Nostalgia can play tricks on you too though as witnessed by number of cd's I have purchased through reminiscing fondly about a moment in time only to realise that the world has moved on.
I agree. Depends on your age.
I was in my twenties in the 80s and had a lot of great times out on the town, living it up, as you do. I probably am pretty forgiving of the production excesses of the music from then, which I can appreciate are more trying than from other periods. It is hard remove yourself from those remembered emotions, no doubt, and decide if that song still really does sound so good as you thought. Not that you have to but for the sake of such vitally important discussions as this!
Ageing well.....
A long journey and shuffle has made me think on this, and I think it depends on ones mood at the time of listening, along with the prevailing winds of taste. The 80 as a time period were ever so "dated" until recently, now being re-assessed and unvilified. I think it's true of anything, one or two folk dare to say the unsayable and suddenly it's OK again. After all, look at the efforts of PC and Vulpes to "allow" Supertramp and Gilbert O'Sullivan to be listenable again. (Well, not to me, clearly!!!)
Who
Some of that rock opera stuff sounds really dated to me. Or maybe it's just not very good? It becomes easier to separate the wheat from the chaff over time - or class from dross shall we say.

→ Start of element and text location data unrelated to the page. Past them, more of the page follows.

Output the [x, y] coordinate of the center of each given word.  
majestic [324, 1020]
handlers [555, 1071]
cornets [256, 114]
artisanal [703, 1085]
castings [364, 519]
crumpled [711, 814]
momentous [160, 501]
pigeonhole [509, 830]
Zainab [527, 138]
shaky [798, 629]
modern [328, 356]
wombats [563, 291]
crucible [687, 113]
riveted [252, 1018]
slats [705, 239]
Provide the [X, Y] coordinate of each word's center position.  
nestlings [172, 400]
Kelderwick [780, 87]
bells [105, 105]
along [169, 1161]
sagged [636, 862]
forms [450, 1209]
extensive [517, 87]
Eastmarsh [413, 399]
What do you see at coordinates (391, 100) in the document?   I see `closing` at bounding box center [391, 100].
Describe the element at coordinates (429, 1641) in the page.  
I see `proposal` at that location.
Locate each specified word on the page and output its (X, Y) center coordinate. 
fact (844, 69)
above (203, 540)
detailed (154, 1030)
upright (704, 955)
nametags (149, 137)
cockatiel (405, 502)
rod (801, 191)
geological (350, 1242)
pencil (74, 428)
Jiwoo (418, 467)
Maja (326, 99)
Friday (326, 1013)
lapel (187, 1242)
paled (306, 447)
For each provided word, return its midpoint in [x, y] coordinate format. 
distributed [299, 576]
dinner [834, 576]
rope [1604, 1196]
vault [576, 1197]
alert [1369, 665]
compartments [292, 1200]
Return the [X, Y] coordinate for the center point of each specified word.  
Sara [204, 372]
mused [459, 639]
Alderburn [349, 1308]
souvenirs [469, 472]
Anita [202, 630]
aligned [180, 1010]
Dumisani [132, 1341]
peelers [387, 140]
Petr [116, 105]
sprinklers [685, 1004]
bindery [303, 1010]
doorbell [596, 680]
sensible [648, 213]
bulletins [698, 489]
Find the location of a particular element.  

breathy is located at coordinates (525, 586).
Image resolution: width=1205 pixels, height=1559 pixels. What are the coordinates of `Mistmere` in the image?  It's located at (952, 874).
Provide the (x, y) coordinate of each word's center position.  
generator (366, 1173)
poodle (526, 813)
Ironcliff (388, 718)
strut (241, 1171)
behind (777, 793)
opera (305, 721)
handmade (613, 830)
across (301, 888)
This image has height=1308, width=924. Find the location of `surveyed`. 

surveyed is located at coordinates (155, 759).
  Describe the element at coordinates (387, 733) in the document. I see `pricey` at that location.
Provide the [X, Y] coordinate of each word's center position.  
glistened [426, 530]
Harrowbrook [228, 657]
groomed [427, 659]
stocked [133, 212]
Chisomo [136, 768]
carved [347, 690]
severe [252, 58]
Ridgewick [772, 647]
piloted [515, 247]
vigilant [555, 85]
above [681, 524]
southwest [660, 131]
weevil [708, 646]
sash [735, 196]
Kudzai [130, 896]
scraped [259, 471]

If you look at movies you could say Brief Encounter has dated badly - frighfully posh accents. Yet to me it's greatness keeps it going. Thinking of The Who again - Ken Russell movies - very dated, but then they are mostly not very good?
Not just the 80's - What about the 90's / 00's ProTools abuses?
I agree on the Prefab Sprout comments, but I think the songs are strong enough for me to see past (or hear past) the production.
OK then - 90's/00's production cliches;
No.1; The "Gap" - ProTools used to gate out everything for a couple of beats before continuing.
No.2; The "Transistor Radio" - That's odd, the start of this brand new recording by sounds really quiet and tinny, almost like I'm listening on an old tranny. I'll just turn it up a bit... ***WHAM - Full band comes in in pristine hi-fi sound.... speaker cones bite the dust ***
There must be more.....
Itching to mention
all that scratching as heard on Portishead Dummy (in a good way) then as a recurring cliche elsewhere.
The first time I heard that going quiet then loud again thing (well, similar)was on Bjork's Debut (Milk Bar) but I understood it was really done in a nightclub by going into toilet then out (more muffled than going tinny in that case). Did become a cliche also though.
Robbie Robertson's first solo LP...
hasn't aged well to these ears. The Daniel Lanois production really dates it.
What once sounded so fresh and modern now sounds quite the opposite.
Squeeze
With the greatest respect to Chris Difford, recent guest on The Word podcast, listening to my recently acquired copy of Squeeze's 'Greatest Hits' has got me thinking about how the production of a song can completely ruin it.
The first 12 tracks, from 'Take Me, I'm Yours' to 'Annie Get Your Gun' are up there with the finest British pop music ever recorded. But then we hit the mid 1980s...
I am fairly sure that underneath the layers of studio trickery and gloss, fretless bass and Collins-esque drums, 'King George Street', 'Last Time Forever' and 'No Place Like Home' are good songs. But boy is it difficult to tell.
I like 'em!
Strangely. The drums thump all over(and sound less Gilson than drum machine, probably, but I can still pretend it's the big fella) , John Bentley, their best bassist of many makes the best of his fretlessness, and the echo adds rather than detracts from Mr Tillbrook. But then I always was a funny boy.
Best album of all however remains Some fantastic Place
Wilder - The Teardrop Explodes
I used to think this album was better than their first. But last time I listened to it, I really couldn't ignore the irritatingly trebly production on a lot of the tracks and the cheapo early eighties synth sounds.